[Dataset entries]
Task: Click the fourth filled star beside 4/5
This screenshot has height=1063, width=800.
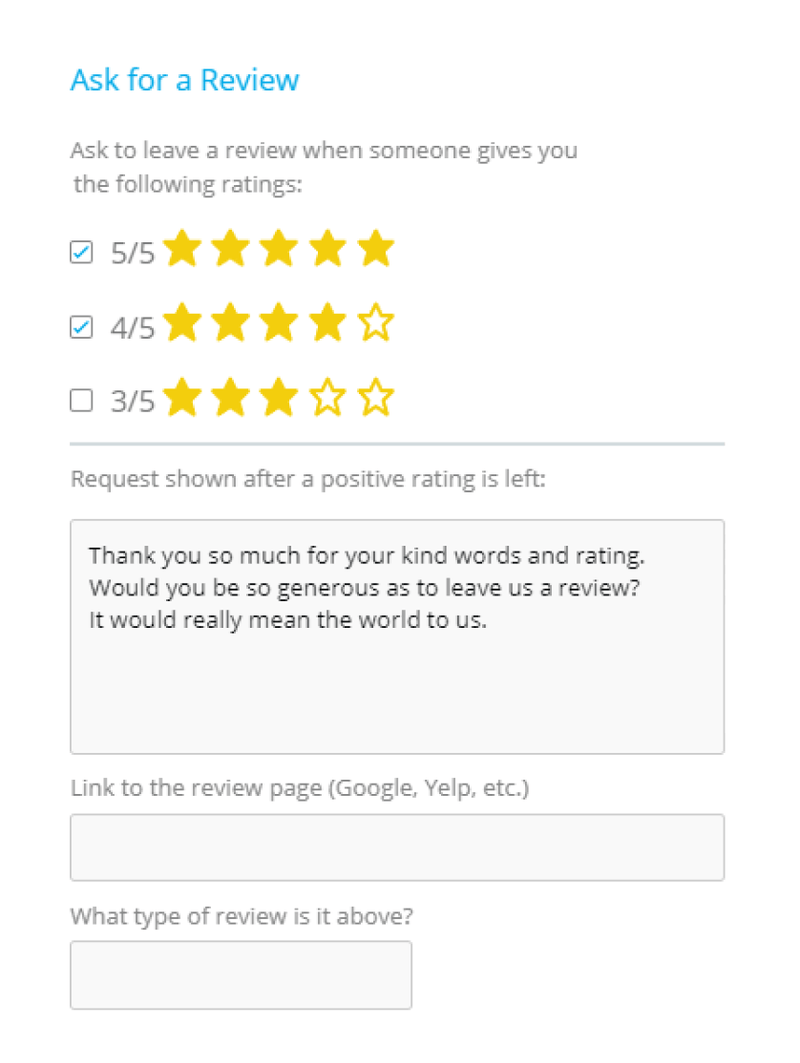Action: click(x=327, y=323)
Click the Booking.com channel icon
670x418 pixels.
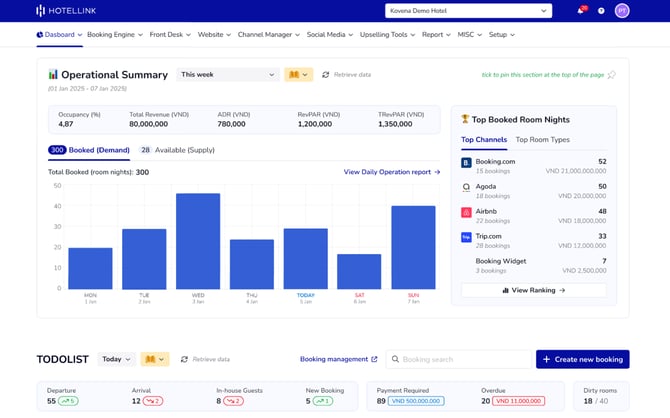(466, 162)
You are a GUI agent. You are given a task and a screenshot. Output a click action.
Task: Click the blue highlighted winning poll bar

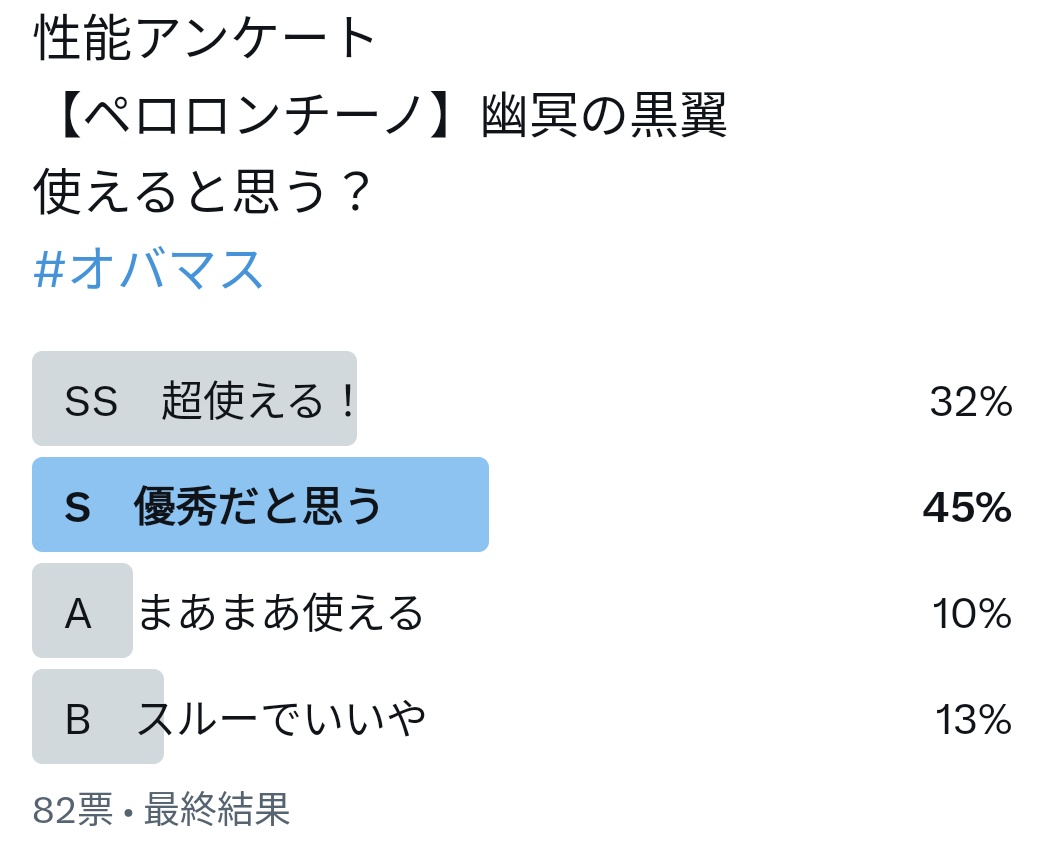coord(260,504)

◆ **What you need to do**:
In the copy, include exactly the lines from the one with "You are a GUI" through the final line of the data, both ends included, and no pictures.

◆ **Final answer**:
You are a GUI agent. You are given a task and a screenshot. Output a click action.
Task: Click the blue highlighted winning poll bar

coord(260,504)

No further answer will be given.